En appliquant ces considérations au Danemark, nous dirions qu’il a le droit incontestable de proclamer sa neutralité perpétuelle par une déclaration adressée à toutes les nations du monde civilisé. Il est plus que probable que plusieurs puissances se hâteraient de prendre acte de cette déclaration, émanée de la souveraineté de l’Etat danois. En cas de guerre, les puissances qui ont les plus grands intérêts dans la mer Baltique et qui ne pourront jamais permettre ni que le Danemark soit conquis ni qu’on lui arrache violemment les clefs de cette mer, se hâteraient certainement de prêter au Danemark neutre leur généreuse et efficace protection.

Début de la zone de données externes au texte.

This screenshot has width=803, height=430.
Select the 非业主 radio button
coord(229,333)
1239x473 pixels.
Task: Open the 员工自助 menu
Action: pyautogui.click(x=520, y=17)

Il est probable enfin qu’il se trouverait sur les bords de la mer Baltique quelque puissance pour suivre l’exemple donné en 1870 par la Grande-Bretagne sur les bords de la mer du Nord. Si la neutralisation danoise était alors un fait accompli, un tel secours serait l’accomplissement d’un devoir et l’affirmation effective d’un droit. Si la neutralité du Danemark était proclamée seulement ad hoc, pour une guerre déjà déclarée, l’assistance d’une puissance protectrice deviendrait un acte politique et une combinaison d’alliance contre l’ennemi commun.

Un petit État qui ne désire que vivre tranquillement et pacifiquement devrait faire tout au monde pour ne pas devenir un jouet de la grande politique internationale, qui écrase plus souvent qu’elle ne fonde.

Telles sont les conclusions qui nous paraissent dictées par le bon sens même. « Le bon sens, » a dit Guizot, « est le génie de l’humanité. » Malheureusement la triste expérience de la vie nous enseigne que ce bon génie de l’humanité, même s’il règne, ne gouverne pas toujours les idées et les actions humaines…


IV

Avant de clore cette étude, qu’il nous soit permis d’ajouter encore quelques mots pour bien marquer la portée civilisatrice de la neutralisation des petits États européens en général, et du Danemark en particulier.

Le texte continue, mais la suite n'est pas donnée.